For thinking is part of the human process no less than play or work or love or aspiration. Its roots are in the protoplasm and its nourishment comes from living growth. To look back over the long and jagged history of opinion is to discover that opinions rise and fall but that only the making and testing of opinion go on for ever; and it is to discover that opinion has always prospered most when it was most nearly allied with the creative forces of youth. Perhaps one should hardly call it opinion at all when those who cherish it are following it in full pursuit. Perhaps then it is instinct and little more. But the instincts of youth are precious as nothing else is precious. Youth, viewed broadly, is always right.
Viewed thus broadly, conservatism is the element of death and radicalism is the element of life. The human tribe, straggling through the wilderness of the world, perpetuates itself by begetting and bearing its young, who, at first protected by bosom and counsel, eventually detach themselves and move toward the front while their parents gradually slip toward the rear and are left behind. The process is cruel but it is real; and it is irresistible. What other course, after all, is there to take? Who knows where we come from or where we are going to?

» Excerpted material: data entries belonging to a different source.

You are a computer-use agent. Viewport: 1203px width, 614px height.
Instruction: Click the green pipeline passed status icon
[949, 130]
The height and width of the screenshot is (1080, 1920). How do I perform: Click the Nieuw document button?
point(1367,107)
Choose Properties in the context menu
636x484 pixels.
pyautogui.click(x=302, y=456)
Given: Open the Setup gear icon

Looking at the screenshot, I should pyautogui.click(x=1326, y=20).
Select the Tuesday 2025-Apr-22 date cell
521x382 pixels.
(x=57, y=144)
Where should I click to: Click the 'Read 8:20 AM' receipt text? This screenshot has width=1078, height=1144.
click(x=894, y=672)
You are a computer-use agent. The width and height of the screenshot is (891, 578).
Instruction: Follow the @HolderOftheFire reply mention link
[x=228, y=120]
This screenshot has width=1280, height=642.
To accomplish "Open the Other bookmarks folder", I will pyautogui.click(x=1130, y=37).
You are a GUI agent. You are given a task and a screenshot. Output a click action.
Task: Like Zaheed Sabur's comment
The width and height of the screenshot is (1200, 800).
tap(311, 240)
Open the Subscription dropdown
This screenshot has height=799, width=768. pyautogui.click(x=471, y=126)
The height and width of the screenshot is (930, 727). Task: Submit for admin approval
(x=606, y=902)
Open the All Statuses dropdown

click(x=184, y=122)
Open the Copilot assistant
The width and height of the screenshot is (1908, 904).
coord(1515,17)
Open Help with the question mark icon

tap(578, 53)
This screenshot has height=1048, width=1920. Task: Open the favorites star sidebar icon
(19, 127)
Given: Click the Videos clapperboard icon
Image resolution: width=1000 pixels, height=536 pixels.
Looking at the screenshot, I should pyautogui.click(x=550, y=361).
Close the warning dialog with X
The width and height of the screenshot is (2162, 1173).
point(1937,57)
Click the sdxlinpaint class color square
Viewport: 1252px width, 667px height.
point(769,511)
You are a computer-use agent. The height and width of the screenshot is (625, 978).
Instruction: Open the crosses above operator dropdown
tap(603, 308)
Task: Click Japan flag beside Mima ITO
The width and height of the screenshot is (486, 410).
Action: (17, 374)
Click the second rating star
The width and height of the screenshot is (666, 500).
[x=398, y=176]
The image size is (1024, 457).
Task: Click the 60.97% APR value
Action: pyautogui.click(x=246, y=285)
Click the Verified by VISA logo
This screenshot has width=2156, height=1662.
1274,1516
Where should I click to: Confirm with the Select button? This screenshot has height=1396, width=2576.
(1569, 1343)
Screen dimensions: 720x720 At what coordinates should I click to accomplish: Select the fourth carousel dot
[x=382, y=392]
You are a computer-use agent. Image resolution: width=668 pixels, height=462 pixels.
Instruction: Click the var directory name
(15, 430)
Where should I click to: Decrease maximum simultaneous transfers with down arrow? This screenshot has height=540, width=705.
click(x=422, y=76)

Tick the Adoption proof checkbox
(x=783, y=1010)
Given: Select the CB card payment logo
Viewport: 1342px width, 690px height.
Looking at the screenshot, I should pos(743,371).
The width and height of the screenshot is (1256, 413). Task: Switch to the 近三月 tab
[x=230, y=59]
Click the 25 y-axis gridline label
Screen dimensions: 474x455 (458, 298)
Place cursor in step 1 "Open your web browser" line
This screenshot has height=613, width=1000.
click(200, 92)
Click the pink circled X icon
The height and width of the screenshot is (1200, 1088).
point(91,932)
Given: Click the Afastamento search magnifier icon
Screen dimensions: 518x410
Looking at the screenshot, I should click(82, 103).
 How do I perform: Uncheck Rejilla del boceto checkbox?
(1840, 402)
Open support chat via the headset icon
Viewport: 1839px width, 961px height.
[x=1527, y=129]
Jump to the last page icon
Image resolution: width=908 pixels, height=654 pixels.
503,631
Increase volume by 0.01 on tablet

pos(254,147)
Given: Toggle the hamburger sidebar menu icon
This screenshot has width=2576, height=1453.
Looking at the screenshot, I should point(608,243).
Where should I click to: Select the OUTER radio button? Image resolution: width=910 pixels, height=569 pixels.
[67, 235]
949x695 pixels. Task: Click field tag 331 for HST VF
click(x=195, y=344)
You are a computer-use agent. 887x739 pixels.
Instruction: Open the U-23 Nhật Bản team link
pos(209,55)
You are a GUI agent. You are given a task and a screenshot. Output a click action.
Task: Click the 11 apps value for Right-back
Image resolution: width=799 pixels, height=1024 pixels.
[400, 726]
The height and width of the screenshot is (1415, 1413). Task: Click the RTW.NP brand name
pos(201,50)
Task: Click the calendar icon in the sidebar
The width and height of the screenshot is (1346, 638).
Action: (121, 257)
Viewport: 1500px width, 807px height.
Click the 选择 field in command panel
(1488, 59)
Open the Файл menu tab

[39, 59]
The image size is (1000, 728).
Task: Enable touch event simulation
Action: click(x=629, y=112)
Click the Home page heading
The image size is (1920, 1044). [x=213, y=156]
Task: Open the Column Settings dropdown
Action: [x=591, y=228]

If youth has now and then plunged blindly along blind roads, so has age wrought incalculable evil by inquisitions and oppressions aimed to check the march of mankind in its natural advance. Experience grows cynical and lags heavily back, scorning the impulse to create. Youth staggers under the burden of freeing itself, as if it were not enough to perform the hard tasks and fight the bitter battles which the old men of the tribe “wish” upon it. No wonder high hearts falter under their fate when they do not rebel; no wonder they grow old so soon and take up the immemorial complaint; no wonder the youth of any particular generation always does so little. It is right but it is in the minority.